Advanced Technology Laboratories

World's First Successful Demonstration of High-Power Free-Space Optical Communication Using Photonic-Crystal Surface-Emitting Lasers (PCSELs)

~Toward the Use of Communications in Space Beyond the 5G/6G Era~

September 22, 2022
KDDI Research, Inc.
Kyoto University

KDDI Research, Inc. (head office at Fujimino-shi, Saitama; Hajime Nakamura, President and CEO: hereinafter "KDDI Research") and a research group led by Professor Susumu Noda, Research Fellow Ryohei Morita, and Assistant Professor Takuya Inoue of the Graduate School of Engineering, Kyoto University have successfully demonstrated^{(Note 1)} the world's first high-power free-space optical communication^{(Note 2)} using photonic-crystal surface-emitting lasers (PCSELs)^{(Note 3)}. Currently, high-power free-space optical communication requires large transmitters that contain many optical components such as fiber amplifiers and lenses. By contrast, a PCSEL can achieve the same level of optical power output using only a single device, making it possible to significantly reduce the size of and simplify the transmitter system. Further research and development will be carried out with the aim of using high-power free-space optical communication in space beyond the 5G/6G era.

 

 

 

Figure 1 A conventional transmitter and a transmitter based on a PCSEL

 

 

【Background】
Generally, high-power emission is required to transmit light over a long distance, which necessitates the use of a large device, such as a fiber amplifier, for optical amplification. A small beam-spread angle is needed in addition to high power. A laser beam emitted through devices such as the aforementioned fiber amplifier is usually emitted from a small area. However, the size of the emission area is inversely proportional to the beam-spread angle, which results in an extremely wide beam spread (>10°) during propagation in space. A complex external optical system must be used to control the beam spread, which increases the complexity of the device and thereby the system size. Therefore, we have been conducting research and development on free-space optical communications using photonic-crystal surface-emitting lasers (PCSELs), which have a high power and narrow spread angle and can be used without a lens.

 

【Demonstration Results】
KDDI Research and Kyoto University have successfully demonstrated free-space optical communication using a PCSEL. Light detection and ranging (LiDAR)^{(Note 4)} using a PCSEL has been previously demonstrated, but this study is the world’s first demonstration of the use of a PCSEL in telecommunications.
The PCSEL used in this demonstration is a single semiconductor device with an extremely high output power (≥W), which obviates the use of a large device, such as a conventional fiber amplifier.
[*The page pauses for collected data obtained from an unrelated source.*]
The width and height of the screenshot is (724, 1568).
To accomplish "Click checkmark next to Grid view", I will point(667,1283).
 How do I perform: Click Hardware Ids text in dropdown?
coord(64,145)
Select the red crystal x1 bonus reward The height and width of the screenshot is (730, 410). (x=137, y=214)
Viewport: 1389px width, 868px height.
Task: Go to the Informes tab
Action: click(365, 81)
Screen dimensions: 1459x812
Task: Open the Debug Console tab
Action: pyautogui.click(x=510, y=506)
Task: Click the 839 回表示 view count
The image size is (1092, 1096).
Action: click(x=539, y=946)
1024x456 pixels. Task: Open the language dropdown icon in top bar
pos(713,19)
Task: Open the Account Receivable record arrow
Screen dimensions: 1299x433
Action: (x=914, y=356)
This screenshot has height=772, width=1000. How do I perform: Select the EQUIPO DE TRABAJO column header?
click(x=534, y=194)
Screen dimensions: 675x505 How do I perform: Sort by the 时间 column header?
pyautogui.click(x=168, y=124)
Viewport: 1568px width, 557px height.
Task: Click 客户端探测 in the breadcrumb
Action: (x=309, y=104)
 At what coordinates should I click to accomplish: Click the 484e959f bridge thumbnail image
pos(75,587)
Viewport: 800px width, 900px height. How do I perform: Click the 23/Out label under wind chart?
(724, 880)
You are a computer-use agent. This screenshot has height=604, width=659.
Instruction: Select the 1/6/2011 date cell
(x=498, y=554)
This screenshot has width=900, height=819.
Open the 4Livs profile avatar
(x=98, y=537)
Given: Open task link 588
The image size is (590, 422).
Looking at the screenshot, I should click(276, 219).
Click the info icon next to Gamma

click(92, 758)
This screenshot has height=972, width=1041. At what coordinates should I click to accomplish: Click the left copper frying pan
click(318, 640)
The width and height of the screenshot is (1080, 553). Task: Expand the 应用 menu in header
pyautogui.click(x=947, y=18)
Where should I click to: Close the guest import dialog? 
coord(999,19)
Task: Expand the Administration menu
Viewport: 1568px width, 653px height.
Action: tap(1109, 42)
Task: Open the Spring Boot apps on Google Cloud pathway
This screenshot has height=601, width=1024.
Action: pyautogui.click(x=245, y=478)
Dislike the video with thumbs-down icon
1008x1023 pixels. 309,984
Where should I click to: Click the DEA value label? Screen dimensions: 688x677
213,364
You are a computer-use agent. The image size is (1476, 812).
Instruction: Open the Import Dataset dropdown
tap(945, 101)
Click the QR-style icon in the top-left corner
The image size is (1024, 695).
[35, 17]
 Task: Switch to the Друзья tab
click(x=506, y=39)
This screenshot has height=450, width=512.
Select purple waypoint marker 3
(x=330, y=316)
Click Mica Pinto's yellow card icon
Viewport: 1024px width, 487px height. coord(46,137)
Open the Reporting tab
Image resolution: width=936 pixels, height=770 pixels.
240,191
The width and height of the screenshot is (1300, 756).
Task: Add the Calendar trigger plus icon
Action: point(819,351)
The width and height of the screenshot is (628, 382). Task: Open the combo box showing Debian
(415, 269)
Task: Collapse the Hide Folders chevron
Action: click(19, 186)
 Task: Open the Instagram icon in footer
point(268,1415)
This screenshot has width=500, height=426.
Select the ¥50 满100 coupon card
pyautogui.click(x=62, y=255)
Unlike ordinary semiconductor lasers, the PCSEL emits light over an extremely large area in a single mode, resulting in an extremely small beam-spread angle of 0.1° or less, and can be emitted directly into space without the use of an external lens system. These two features simplify the transmitter configuration considerably.
We performed an experiment in which an 864-MHz 64QAM^{(Note 5)} OFDM^{(Note 6)} signal was emitted from a PCSEL at a power of 1 watt and successfully transmitted over a distance of 1.1 meters. This result shows the possibility of realizing free-space optical communications equivalent to 5 gigabits per second using a PCSEL.

 

 

 

Figure 2 Demonstration experiment

 

 

These results were presented as a post-deadline paper^{(Note 7)} at ECOC 2022 (the European Conference on Optical Communication, which was held from September 18-22, 2022), the world’s largest international academic conference in the field of optical communication, at which a careful selection of the latest results was presented.

 

【Future】
We will achieve higher power and faster free-space optical communications using PCSEL and promote research and development of optical transmission technology that supports communications in space beyond the 5G/6G era.

 

 

■ KDDI Research Activities
KDDI and KDDI Research have developed a next-generation society concept "KDDI Accelerate 5.0" for the year 2030 and have written a white paper on how to materialize this concept using both the "future vision" and "technology" considered necessary to foster an ecosystem for innovation in the beyond 5G/6G era. 
KDDI and KDDI Research will promote research and development of seven technologies and a corresponding orchestration technology to achieve a novel lifestyle. The results of this demonstration fall under the "Network" category of the seven technologies.

 

■ Kyoto University Activities
The Center of Excellence for Photonic-Crystal Surface-Emitting Lasers at Kyoto University will promote social implementation of PCSELs in a wide range of fields, such as smart mobility, smart processing, and optical communications, thereby contributing to the realization of an ultra-smart society.

 

 

 

(Note 1) KDDI Research demonstrated the world’s first successful use of high-power free-space optical communication using PCSELs in a survey on 22 September 2022.

 

(Note 2) Free-space optical communication
This optical communication technology is based on light propagation through free space, such as air and outer space, and wireless data transmission for communication.

 

(Note 3) Photonic-crystal surface-emitting laser
This semiconductor laser is based on two-dimensional photonic crystals, which consist of artificial optical nanostructures in a two-dimensional configuration. Unlike ordinary semiconductor lasers, a beam with a high power and narrow spread angle can be realized because a single-mode oscillation is produced over a large area.

 

(Note 4) Light detection and ranging (LiDAR)
LiDAR is an acronym for light detection and ranging, a remote sensing technology that uses laser light. In recent years, LiDAR has attracted attention as an essential technology for self-driving robots and automobiles.

 

(Note 5) 64QAM modulation
A type of modulation that transmits a signal with multiple information streams (= multiplexing) by changing and adjusting the amplitudes of two waves (sine and cosine waves) that are out of phase by 90° in 2³ = 8 states and can carry (2³)² = 2⁶ = 64 states (= 6 bits) of information per cycle. As the modulation bandwidth is 864 MHz, a total of 864 MHz x 6 bits = 5.2 gigabits of information can be transmitted per second. The higher the bandwidth is, the more information can be sent.

 

(Note 6) OFDM
OFDM is the acronym for orthogonal frequency division multiplexing, a modulation technique that superimposes multiple sine waves of different frequencies during the multiplexing process described in Note 5.

 

(Note 7) Post-deadline papers
These papers are accepted after the regular submission deadline. Papers are selected during the conference, and only highly rated research results are published.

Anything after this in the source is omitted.